(WHAT NEEDS TO BE DONE):
Print the lines of the listing starting at the line containing "Screen dimensions: 1534x645" and ending at the line containing "Minimize the 820.asc", unchanged.

#### MATERIALS PROVIDED ####

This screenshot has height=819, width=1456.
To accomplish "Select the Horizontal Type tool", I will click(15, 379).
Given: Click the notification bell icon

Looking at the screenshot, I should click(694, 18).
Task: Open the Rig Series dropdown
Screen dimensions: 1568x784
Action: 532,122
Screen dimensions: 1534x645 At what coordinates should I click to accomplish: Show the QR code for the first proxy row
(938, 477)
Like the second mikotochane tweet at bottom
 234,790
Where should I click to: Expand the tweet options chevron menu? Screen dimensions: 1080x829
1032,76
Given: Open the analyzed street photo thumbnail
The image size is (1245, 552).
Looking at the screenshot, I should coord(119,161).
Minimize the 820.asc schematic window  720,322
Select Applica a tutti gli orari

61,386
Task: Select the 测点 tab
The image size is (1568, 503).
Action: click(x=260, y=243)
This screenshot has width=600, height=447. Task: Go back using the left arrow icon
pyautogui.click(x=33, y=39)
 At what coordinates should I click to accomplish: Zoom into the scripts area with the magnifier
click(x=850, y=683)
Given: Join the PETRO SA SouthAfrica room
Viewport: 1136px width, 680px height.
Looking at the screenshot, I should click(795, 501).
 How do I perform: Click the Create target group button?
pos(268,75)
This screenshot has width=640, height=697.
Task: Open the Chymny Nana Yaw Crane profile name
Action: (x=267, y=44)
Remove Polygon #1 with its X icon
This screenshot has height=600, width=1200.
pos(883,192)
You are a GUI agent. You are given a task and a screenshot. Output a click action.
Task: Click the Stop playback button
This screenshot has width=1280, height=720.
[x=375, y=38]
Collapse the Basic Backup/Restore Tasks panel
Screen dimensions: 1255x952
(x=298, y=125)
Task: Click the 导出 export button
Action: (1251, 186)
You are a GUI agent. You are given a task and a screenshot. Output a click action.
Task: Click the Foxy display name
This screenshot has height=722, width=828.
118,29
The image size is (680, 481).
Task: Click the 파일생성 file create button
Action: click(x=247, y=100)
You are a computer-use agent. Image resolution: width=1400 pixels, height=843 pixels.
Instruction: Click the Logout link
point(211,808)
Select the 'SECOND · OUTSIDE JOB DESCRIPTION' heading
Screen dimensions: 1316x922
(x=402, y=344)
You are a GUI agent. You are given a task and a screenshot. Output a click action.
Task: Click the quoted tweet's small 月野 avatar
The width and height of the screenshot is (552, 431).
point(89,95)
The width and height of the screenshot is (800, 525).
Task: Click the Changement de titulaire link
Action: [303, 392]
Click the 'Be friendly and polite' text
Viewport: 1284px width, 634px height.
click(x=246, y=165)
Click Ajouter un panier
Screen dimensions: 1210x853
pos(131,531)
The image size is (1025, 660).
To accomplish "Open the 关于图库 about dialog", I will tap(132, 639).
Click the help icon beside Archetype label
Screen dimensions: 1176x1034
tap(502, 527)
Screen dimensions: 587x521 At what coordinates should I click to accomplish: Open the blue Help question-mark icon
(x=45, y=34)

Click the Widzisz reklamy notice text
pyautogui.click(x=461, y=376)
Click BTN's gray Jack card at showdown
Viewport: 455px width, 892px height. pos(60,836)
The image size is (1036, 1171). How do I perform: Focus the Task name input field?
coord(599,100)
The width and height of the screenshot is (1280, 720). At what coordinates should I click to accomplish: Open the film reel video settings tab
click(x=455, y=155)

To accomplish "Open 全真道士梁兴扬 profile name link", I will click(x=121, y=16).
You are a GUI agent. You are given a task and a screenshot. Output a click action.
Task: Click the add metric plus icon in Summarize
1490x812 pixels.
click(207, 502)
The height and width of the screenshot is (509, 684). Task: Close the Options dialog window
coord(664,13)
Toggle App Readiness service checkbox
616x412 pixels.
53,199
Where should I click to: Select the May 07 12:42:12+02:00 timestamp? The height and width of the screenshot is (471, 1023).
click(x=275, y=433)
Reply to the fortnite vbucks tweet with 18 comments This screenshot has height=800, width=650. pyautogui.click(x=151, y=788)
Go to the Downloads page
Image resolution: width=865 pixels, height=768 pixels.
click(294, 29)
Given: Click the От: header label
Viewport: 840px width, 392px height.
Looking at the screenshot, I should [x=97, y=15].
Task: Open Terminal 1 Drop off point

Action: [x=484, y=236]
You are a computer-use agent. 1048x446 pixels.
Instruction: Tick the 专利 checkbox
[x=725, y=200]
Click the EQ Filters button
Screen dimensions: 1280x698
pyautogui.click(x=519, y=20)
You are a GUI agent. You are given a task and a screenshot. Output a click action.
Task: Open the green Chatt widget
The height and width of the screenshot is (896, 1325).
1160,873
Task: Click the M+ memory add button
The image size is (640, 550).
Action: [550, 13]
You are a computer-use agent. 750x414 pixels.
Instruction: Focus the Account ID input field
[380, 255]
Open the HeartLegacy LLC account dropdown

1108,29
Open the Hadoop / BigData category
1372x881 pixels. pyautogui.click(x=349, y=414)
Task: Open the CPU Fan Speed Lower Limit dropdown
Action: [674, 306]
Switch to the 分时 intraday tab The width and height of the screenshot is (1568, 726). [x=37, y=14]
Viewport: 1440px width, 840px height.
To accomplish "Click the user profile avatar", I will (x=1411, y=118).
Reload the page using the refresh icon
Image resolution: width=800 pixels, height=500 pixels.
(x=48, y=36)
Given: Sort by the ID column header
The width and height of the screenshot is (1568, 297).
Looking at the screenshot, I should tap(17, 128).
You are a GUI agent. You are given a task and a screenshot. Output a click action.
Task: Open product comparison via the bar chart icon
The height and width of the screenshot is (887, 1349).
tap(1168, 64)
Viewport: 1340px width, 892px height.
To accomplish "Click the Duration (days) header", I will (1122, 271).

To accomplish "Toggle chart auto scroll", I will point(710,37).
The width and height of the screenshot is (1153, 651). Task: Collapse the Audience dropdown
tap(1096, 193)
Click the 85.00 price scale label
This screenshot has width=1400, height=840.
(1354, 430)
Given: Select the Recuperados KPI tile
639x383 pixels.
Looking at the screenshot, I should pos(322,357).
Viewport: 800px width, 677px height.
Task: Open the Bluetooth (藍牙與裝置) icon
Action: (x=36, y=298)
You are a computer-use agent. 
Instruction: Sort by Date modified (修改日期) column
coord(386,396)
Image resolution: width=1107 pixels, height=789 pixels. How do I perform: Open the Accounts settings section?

####

(CORRECT RESULT):
Screen dimensions: 1534x645 At what coordinates should I click to accomplish: Show the QR code for the first proxy row
(938, 477)
Like the second mikotochane tweet at bottom
 234,790
Where should I click to: Expand the tweet options chevron menu? Screen dimensions: 1080x829
1032,76
Given: Open the analyzed street photo thumbnail
The image size is (1245, 552).
Looking at the screenshot, I should coord(119,161).
Minimize the 820.asc schematic window  720,322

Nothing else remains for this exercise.